Personal information
- Born: 11 October 1895 Brzezinki, West Prussia, German Empire
- Died: 2 June 1967 (aged 71) Warsaw, Poland

Sport
- Sport: Modern pentathlon

= Franciszek Koprowski =

Polish modern pentathlete

Franciszek Koprowski (11 October 1895 - 2 June 1967) was a Polish military officer and modern pentathlete. He competed at the 1928 Summer Olympics.

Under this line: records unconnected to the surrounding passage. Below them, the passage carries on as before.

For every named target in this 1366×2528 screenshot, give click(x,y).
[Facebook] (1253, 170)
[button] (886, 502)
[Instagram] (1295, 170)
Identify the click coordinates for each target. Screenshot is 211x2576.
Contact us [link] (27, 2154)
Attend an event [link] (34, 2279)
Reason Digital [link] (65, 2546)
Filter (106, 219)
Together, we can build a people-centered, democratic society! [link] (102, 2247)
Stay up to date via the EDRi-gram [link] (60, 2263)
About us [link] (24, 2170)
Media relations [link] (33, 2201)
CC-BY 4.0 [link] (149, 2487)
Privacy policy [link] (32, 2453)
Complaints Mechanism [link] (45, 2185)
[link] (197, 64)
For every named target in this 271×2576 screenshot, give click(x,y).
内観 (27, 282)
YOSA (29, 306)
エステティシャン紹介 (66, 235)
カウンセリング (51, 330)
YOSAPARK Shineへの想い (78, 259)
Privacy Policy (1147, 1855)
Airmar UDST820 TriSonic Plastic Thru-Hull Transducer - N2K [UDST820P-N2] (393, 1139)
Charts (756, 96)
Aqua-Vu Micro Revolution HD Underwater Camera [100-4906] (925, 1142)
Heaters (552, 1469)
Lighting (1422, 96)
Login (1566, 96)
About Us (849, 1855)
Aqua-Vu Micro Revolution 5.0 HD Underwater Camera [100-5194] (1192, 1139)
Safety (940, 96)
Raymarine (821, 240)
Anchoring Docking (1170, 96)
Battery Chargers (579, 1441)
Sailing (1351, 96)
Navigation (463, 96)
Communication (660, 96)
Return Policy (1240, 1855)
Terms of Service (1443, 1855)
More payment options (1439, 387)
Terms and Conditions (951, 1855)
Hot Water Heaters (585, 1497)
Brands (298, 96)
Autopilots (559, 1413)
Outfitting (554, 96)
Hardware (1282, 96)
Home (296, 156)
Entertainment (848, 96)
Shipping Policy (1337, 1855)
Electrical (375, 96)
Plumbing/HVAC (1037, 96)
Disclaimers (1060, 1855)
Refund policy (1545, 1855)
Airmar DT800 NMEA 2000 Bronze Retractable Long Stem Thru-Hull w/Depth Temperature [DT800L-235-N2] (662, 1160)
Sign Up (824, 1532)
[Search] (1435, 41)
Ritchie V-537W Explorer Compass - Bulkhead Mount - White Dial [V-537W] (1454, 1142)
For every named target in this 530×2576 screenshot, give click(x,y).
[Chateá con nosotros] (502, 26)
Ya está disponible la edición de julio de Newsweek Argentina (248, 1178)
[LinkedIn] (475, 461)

Koprowski enlisted to the Polish Army in 1919, and fought in the infantry regiment in the Polish-Soviet War on the Lithuanian front. After the war, he remained in the military as a professional soldier, eventually becoming a physical training instructor at the Cavalry Training Center in Grudziądz. Since May 1939 he worked at the General Staff of the Polish Armed Forces. After the outbreak of World War II, he initially fought in the Polish Armed Forces in the West. Subsequently, Koprowski was transferred to the Cichociemni resistance group, and parachuted to occupied Poland in March 1943. Koprowski was also an officer of the Armia Krajowa resistance group. In November 1943, he was arrested by Gestapo in Wilno but managed to escape, and rejoined with the Polish Underground, and fought i.a. in the Operation Ostra Brama. After the war Koprowski was arrested by Soviet NKVD and imprisoned in Soviet camps until 1948, when he returned to Poland.

For his service in the fight for Poland's independence, he was awarded the Order of Virtuti Militari and four times the Cross of Valour.